Capital Account
  
So, don't confuse this with current account. It hates that. They're like siblings who are both actors and look kind of similar, but one (current account) is way more famous. Capital account is like the Billy Baldwin/Kate Mara in this equation.
Current account measures money moving in and out of a country as part of foreign trade...exports/imports as well as just chunks of cash getting moved. Capital account measures foreign ownership of domestic assets (as well as U.S. ownership of overseas assets). So, if a Chinese company buys the Statue of Liberty, that would get recorded in the capital account figures. But if China buys a bunch of U.S. copper to make its own statue in China, that would get recorded under current account.
The U.S. government reports these figures on a monthly basis, with people focusing on the changes over time. A positive reading for capital account on one of these monthly reports means foreigners bought more U.S. assets or U.S. companies have sold their overseas assets. Actually, there's always a mixture of both, but a positive number means more foreign buying than U.S. selling. ("Positive" here means "above zero," not necessarily "positive" meaning "good." Whether it's good or not is more of a political/philosophical decision...you're on your own on that one.)

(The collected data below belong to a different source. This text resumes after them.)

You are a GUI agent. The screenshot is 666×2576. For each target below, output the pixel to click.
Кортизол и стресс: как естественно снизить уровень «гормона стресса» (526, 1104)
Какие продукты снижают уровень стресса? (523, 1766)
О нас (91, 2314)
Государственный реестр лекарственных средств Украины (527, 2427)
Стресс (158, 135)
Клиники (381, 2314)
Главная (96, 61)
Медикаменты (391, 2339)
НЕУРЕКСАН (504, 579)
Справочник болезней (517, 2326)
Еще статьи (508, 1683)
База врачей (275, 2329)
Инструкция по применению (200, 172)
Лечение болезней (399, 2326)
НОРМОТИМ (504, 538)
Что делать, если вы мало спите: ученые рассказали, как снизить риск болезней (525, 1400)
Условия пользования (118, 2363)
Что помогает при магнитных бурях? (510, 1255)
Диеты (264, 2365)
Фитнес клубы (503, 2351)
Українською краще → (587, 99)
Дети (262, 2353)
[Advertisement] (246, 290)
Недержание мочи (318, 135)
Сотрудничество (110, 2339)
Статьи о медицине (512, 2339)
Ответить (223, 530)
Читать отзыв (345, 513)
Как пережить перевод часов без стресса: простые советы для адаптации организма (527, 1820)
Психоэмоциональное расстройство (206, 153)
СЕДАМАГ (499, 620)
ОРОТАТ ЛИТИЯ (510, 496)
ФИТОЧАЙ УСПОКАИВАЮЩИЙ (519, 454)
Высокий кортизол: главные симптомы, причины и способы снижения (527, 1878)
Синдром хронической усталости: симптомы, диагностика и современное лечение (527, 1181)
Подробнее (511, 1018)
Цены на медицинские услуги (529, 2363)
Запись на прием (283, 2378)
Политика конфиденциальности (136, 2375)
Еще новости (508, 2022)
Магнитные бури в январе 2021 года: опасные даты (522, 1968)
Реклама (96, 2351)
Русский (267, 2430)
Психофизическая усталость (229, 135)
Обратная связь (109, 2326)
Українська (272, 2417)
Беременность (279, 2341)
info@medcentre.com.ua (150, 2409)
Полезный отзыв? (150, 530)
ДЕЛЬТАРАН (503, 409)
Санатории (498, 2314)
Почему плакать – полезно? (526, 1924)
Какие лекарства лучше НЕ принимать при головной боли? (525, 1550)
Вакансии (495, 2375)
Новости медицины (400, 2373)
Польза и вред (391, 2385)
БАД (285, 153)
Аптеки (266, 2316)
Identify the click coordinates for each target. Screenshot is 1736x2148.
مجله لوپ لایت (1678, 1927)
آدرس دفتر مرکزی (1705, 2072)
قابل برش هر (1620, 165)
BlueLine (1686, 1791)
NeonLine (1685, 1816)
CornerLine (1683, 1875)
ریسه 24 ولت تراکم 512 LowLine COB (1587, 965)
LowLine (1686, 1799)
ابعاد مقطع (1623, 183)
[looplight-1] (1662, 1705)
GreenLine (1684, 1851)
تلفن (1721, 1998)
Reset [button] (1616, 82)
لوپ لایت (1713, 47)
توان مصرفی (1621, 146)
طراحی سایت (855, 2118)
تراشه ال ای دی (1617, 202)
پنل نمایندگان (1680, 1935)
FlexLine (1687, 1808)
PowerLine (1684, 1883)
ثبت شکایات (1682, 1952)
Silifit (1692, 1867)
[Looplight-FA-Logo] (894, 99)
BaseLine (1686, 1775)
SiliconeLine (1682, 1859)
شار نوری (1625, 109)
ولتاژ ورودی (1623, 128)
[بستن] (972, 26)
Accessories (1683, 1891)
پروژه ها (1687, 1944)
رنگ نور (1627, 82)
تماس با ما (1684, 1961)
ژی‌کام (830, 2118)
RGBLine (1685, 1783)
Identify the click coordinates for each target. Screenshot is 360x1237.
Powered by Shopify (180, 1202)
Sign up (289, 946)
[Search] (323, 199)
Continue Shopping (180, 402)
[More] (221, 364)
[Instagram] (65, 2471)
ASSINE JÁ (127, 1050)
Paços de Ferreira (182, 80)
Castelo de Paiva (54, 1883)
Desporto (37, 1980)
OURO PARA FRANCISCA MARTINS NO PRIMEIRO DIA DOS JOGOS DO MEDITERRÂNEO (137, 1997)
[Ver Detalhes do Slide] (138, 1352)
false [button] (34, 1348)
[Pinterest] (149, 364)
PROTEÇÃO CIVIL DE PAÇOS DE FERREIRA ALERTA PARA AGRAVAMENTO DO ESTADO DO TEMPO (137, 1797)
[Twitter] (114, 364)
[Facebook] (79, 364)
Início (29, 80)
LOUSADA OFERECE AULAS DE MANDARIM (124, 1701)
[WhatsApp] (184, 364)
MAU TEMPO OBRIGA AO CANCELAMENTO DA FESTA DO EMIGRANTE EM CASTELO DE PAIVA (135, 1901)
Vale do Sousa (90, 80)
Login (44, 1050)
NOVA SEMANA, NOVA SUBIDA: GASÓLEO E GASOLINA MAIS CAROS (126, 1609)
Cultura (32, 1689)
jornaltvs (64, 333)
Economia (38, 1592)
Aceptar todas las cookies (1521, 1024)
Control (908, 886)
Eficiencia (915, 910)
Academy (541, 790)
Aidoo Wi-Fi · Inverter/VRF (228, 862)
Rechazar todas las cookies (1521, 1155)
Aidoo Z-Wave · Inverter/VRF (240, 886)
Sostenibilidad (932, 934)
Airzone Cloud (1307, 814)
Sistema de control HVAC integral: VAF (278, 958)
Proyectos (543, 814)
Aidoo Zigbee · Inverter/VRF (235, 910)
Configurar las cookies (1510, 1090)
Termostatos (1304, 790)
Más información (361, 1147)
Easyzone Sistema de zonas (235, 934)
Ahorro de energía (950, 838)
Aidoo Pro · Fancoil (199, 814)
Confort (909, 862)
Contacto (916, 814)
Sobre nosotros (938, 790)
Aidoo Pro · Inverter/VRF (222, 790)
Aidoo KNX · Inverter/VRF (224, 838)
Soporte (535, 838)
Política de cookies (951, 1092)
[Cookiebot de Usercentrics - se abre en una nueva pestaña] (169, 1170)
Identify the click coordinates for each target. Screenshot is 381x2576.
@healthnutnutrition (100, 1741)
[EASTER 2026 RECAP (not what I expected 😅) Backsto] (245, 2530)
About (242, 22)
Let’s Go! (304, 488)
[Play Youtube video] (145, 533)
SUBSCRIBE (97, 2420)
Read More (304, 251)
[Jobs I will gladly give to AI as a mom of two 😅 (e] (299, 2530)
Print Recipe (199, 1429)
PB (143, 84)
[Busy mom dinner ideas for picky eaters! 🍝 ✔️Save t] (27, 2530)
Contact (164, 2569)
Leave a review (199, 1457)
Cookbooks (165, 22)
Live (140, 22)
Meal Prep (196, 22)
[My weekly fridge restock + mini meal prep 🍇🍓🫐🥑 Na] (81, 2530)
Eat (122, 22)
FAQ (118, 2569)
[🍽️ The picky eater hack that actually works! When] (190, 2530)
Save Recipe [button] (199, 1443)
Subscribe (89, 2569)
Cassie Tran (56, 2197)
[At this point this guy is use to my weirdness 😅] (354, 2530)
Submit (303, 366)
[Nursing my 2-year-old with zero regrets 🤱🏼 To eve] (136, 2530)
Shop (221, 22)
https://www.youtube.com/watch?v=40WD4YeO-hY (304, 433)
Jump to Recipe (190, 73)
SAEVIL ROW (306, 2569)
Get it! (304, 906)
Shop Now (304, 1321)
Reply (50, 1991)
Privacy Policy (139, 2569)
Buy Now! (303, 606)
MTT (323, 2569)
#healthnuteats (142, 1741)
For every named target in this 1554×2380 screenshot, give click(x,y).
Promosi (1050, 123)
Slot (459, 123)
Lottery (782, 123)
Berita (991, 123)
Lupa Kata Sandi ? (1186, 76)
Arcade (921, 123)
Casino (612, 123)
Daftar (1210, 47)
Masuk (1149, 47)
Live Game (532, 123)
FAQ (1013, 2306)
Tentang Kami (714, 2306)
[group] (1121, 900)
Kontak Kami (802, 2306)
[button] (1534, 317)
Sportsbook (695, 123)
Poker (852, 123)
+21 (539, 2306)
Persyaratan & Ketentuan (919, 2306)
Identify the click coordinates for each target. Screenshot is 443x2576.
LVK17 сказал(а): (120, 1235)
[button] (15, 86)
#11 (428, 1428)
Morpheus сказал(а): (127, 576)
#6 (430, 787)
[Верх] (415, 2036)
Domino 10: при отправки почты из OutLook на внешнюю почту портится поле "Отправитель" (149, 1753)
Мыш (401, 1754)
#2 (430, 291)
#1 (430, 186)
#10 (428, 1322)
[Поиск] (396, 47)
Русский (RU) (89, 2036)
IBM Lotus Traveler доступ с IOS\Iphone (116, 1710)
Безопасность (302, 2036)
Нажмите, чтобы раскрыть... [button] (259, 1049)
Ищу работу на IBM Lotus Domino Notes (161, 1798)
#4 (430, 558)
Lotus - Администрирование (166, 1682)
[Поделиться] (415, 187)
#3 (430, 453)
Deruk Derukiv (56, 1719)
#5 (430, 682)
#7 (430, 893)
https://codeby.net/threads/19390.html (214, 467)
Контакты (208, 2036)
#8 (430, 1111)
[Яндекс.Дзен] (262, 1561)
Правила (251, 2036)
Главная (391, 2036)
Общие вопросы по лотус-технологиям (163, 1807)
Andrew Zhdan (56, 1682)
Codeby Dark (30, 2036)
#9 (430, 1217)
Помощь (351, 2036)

A negative number (below zero) means either foreign holders are selling U.S. assets, or U.S. companies are increasing their holdings of foreign assets (again, we're talking on a net basis). Basically, cash is moving out of the country.
Despite tensions stemming from people mixing them up all the time, don't worry about the relationship between current account and capital account. They're cool. The two of them work with each other all the time...together, they make up a country's balance of payments.